Here's Your Future

by levendis



Series: Prompt Fics [95]
Category: Doctor Who (2005)
Genre: F/F, F/M, Fluff and Angst, One Night Stands, Pre-Slash, Suicidal Thoughts
Language: English
Status: Completed
Published: 2016-10-05
Updated: 2016-10-05
Packaged: 2018-08-19 16:06:44
Rating: Teen And Up Audiences
Warnings: No Archive Warnings Apply
Chapters: 1
Words: 1,133
Publisher: archiveofourown.org
Story URL: https://archiveofourown.org/works/8216030
Author URL: https://archiveofourown.org/users/levendis/pseuds/levendis
Summary: You can’t run on adrenaline forever.





	

**Author's Note:**

> for anon, who prompted: clara/me post-hell bent. waaaaaaaay post. the show's always telling us two immortals shouldn't travel alone. especially reckless immortals who think they're right.

The shadow swallows a planet. Clara and Me save as many of the inhabitants as they can. Not all, not nearly enough. Only so many ships available, only so much time.

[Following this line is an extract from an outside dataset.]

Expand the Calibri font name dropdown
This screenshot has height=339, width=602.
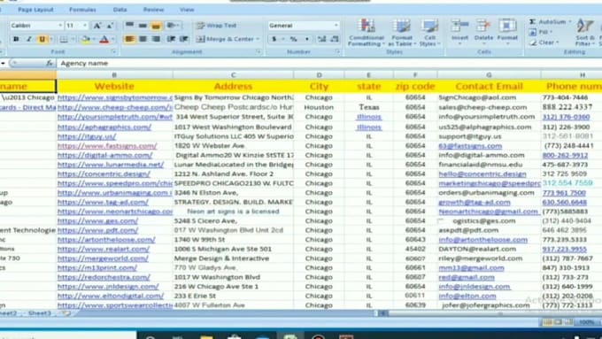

 _We have a time machine,_ Clara says, as the crowded TARDIS vanishes in the wake of the implosion. _So let’s go back._

It works the first time, just about. Reality, already shaky, unraveling as they go back and land in view of their old selves; a hinge-point already cracking when they set down a second time splits apart entirely on the third time. The TARDIS cries out and spins off and the planet, the shadow, the sun, and two other planets are caught up in the bubble wrapped around the hole in the world.

Bad enough as it is, it could have been worse. Two decisions, neither of them one you’d want to make. Let people die, or tempt the end of the universe. So. The first one, then. Necessarily.  

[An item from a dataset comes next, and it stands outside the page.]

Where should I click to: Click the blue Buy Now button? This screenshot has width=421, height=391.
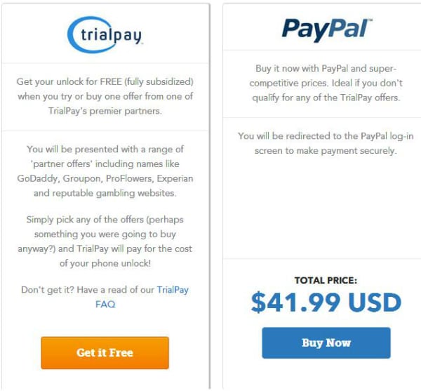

Clara hides in her room for the better part of a week and finally emerges as a colder, more distant version of herself.

  


* * *

The boy is young, impossibly so. Mid-twenties, thereabouts. Big ears and shaggy hair and wide green eyes. A shapeless grey jumpsuit - mechanic? Janitor? One of those, or similar. He buys Clara a drink and laughs at her jokes and she decides, on the spur of the moment, to take him back to the TARDIS.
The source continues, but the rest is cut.